> Exercise details
Copy the records below, replacing each "Identify the location of" with "Find the position of" and keeping everything else the same.

> Material shown
<<<<

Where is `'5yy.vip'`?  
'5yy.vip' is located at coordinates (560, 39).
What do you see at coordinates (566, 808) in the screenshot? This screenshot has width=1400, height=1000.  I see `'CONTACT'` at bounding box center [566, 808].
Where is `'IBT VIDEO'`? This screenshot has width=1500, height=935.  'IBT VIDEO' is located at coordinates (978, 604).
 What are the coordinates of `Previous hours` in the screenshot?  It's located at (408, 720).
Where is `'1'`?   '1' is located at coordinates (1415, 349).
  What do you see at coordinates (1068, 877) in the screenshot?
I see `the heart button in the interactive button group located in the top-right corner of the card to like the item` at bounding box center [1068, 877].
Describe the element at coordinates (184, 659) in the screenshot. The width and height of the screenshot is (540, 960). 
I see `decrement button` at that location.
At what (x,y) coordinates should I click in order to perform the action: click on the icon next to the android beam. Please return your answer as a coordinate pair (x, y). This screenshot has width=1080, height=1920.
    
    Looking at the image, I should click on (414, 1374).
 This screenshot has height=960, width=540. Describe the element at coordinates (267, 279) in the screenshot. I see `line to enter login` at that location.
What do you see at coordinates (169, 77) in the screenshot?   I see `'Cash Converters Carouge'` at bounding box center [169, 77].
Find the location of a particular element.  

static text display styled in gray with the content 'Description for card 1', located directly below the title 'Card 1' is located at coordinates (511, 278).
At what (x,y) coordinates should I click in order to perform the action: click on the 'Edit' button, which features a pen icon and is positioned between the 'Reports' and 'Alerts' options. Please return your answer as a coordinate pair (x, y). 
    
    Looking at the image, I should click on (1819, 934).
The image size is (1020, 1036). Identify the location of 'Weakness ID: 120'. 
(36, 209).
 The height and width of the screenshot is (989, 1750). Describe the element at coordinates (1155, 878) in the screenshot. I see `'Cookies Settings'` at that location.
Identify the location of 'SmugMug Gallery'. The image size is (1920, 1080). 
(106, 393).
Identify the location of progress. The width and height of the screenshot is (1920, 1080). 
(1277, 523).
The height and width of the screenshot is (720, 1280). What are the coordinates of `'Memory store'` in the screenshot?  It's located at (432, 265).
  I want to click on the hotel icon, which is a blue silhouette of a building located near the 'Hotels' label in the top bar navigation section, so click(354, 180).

>>>>

> Output for this task
Where is `'5yy.vip'`?  
'5yy.vip' is located at coordinates (560, 39).
What do you see at coordinates (566, 808) in the screenshot? This screenshot has width=1400, height=1000.  I see `'CONTACT'` at bounding box center [566, 808].
Where is `'IBT VIDEO'`? This screenshot has width=1500, height=935.  'IBT VIDEO' is located at coordinates (978, 604).
 What are the coordinates of `Previous hours` in the screenshot?  It's located at (408, 720).
Where is `'1'`?   '1' is located at coordinates (1415, 349).
  What do you see at coordinates (1068, 877) in the screenshot?
I see `the heart button in the interactive button group located in the top-right corner of the card to like the item` at bounding box center [1068, 877].
Describe the element at coordinates (184, 659) in the screenshot. The width and height of the screenshot is (540, 960). 
I see `decrement button` at that location.
At what (x,y) coordinates should I click in order to perform the action: click on the icon next to the android beam. Please return your answer as a coordinate pair (x, y). This screenshot has width=1080, height=1920.
    
    Looking at the image, I should click on (414, 1374).
 This screenshot has height=960, width=540. Describe the element at coordinates (267, 279) in the screenshot. I see `line to enter login` at that location.
What do you see at coordinates (169, 77) in the screenshot?   I see `'Cash Converters Carouge'` at bounding box center [169, 77].
Find the location of a particular element.  

static text display styled in gray with the content 'Description for card 1', located directly below the title 'Card 1' is located at coordinates (511, 278).
At what (x,y) coordinates should I click in order to perform the action: click on the 'Edit' button, which features a pen icon and is positioned between the 'Reports' and 'Alerts' options. Please return your answer as a coordinate pair (x, y). 
    
    Looking at the image, I should click on (1819, 934).
The image size is (1020, 1036). Find the position of 'Weakness ID: 120'. 
(36, 209).
 The height and width of the screenshot is (989, 1750). Describe the element at coordinates (1155, 878) in the screenshot. I see `'Cookies Settings'` at that location.
Find the position of 'SmugMug Gallery'. The image size is (1920, 1080). 
(106, 393).
Find the position of progress. The width and height of the screenshot is (1920, 1080). 
(1277, 523).
The height and width of the screenshot is (720, 1280). What are the coordinates of `'Memory store'` in the screenshot?  It's located at (432, 265).
  I want to click on the hotel icon, which is a blue silhouette of a building located near the 'Hotels' label in the top bar navigation section, so click(354, 180).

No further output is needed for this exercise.